Entre Tramandaí e Imbé, no Rio Tramandaí e no Rio Mampituba, existe uma forte cooperação entre o homem e os botos, os pescadores se introduzem no mar até a cintura, enquanto o boto ecolocaliza o cardume e o conduz até próximo à costa, avisando do melhor momento para o tarrafeio (9). Essa interação, entre os pescadores e os botos, pode ser vista acontecendo com uma certa facilidade na barra; de um lado os homens possuem sucesso na pesca e por outro, os botos aproveitam as tainhas que escapam da rede. A pesca é altamente ritualizada e parece envolver comportamento aprendido tanto no homem como no delfim. Pesca especializada culturalmente transmitida.

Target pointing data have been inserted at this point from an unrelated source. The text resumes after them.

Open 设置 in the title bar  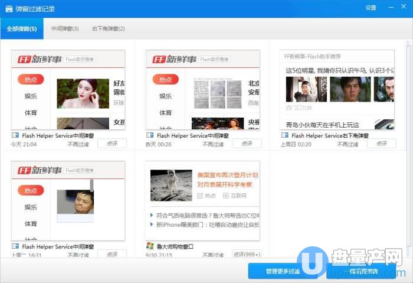371,8
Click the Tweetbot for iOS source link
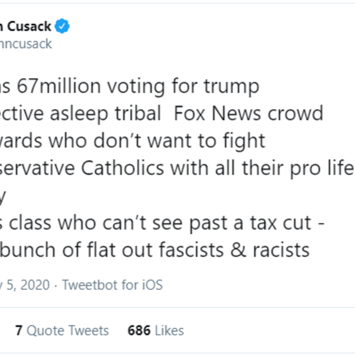 112,285
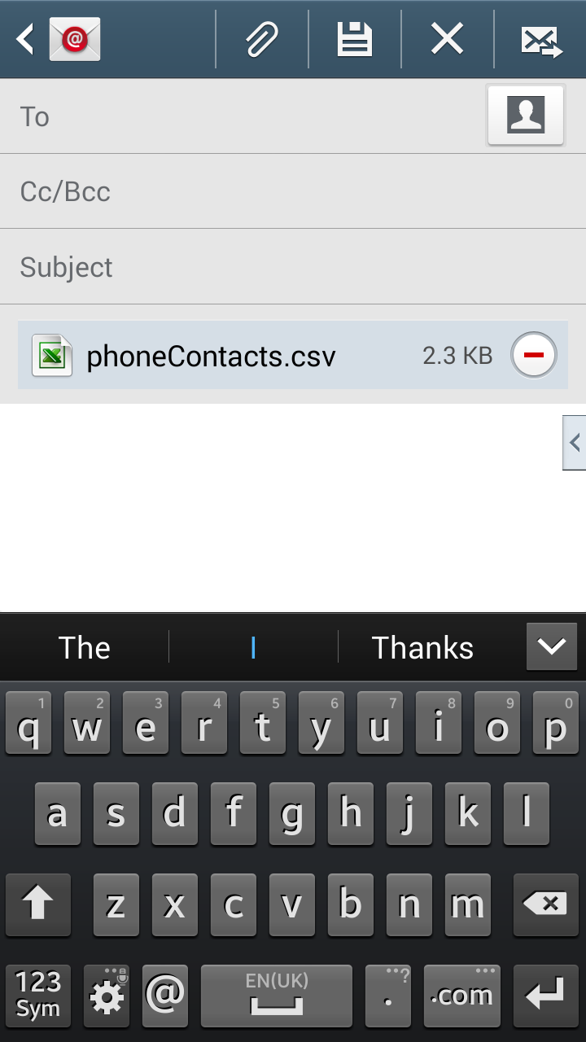
Task: Select the suggested word The
Action: point(85,648)
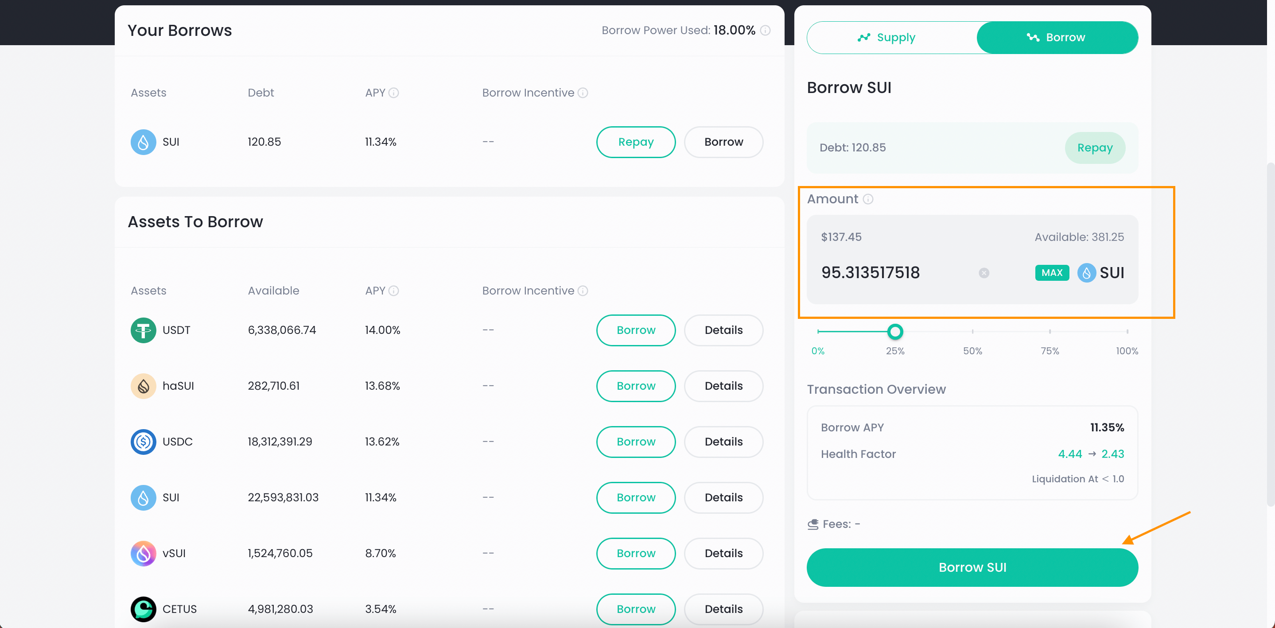Click Repay in the SUI borrows row

pyautogui.click(x=636, y=142)
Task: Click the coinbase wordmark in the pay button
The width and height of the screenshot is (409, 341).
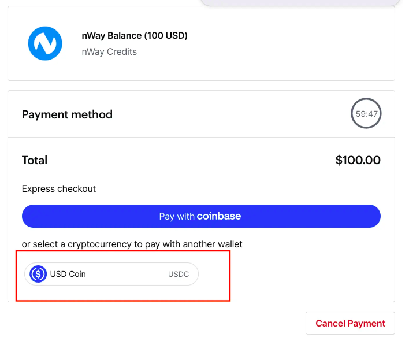Action: coord(218,216)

Os estuários funcionam como regiões de reprodução e crescimento para muitas espécies de peixes, que se beneficiam das condições de “abrigo” e da disponibilidade de alimentos.

Conservação

Estamos vivendo uma crise ambiental mundial, ao mesmo tempo, há um crescente comprometimento para resolver os problemas atuais. Dessa forma, devemos pensar num gerenciamento costeiro de qualidade, na qual esteja incluído o manejo adequado de todos os recursos naturais, para que haja uma redução da ameaça a flora e a fauna, possibilitando dessa forma uma vivência mais harmônica do homem no litoral. Esse gerenciamento deve ser pensado de forma a conservar a biodiversidade e respeitar o habitat na qual estamos inseridos e dependemos dele para uma boa qualidade de vida.

Para que possamos usufruir o que a paisagem nos proporciona e utilizar os recursos naturais do litoral gaúcho por muitas gerações, é necessário que haja conhecimento científico, consciência e gerenciamento. Para isso, devemos buscar as conexões responsáveis pela manutenção do ecossistema; pensar na conservação em escala apropriada, ou seja, não apenas em conformidade com as fronteiras políticas estabelecidas pelos governos; reconhecer que o ser humano faz parte dos ecossistemas e que valores humanos influenciam a conservação ou destruição dos ecossistemas.

Algumas medidas podem ser feitas para ajudar na conservação do litoral, como a limitação de extração de recursos naturais, controle do lançamento de resíduos, do uso do solo e etc. Devemos juntar esforços na conscientização (educação ambiental), na fiscalização (leis cumpridas) e na pesquisa científica para a melhor compreensão da estrutura, na composição da flora e fauna, das interações entre o homem e o meio ambiente.


NOTAS
1- RAMBO, B. A fisionomia do Rio Grande do Sul. 2°ed. Porto Alegre: Selbach, 1956.
2- SCHAFFER, W. B.; PROCHNOW, M. (Orgs). A Mata Atlântica e você: como preservar, recuperar e se beneficiar da mais ameaçada floresta brasileira. Brasília, APREMAVI, 2002.
3- Ver nota 1.
4- PFADENHAUER , J. & RAMOS, R.F.. Um complexo de vegetação entre dunas e pântanos próximo a tramandaí-Rio Grande do Sul, Brasil. Iheringia, ser. Bot., Porto Alegre, 1979.
5- Ver nota 1.
6- FONTANA, C.S; BENCKE, G..A; REIS, R.E. (Org). Livro Vermelho da fauna ameaçada de extinção no Rio Grande do Sul. EDIPUCRS, Porto Alegre, 2003.
7- SEELIGER, U., ODEBRECHT, C. & CASTELLO, J.P. (Eds). Os ecossistemas Costeiro e Marinho do Extremo Sul do Brasil. Editora Econscientia, Rio Grande, 1998.
8- Ver nota 7.
9- TABAJARA,L. Aspectos da relação pescador-boto-tainha no estuário do Rio Tramandaí-RS. In: Botos do Rio Tramandaí. Prefeitura Municipal de Tramandaí/ Universidade Federal do Rio Grande do Sul. 76 p., 1992.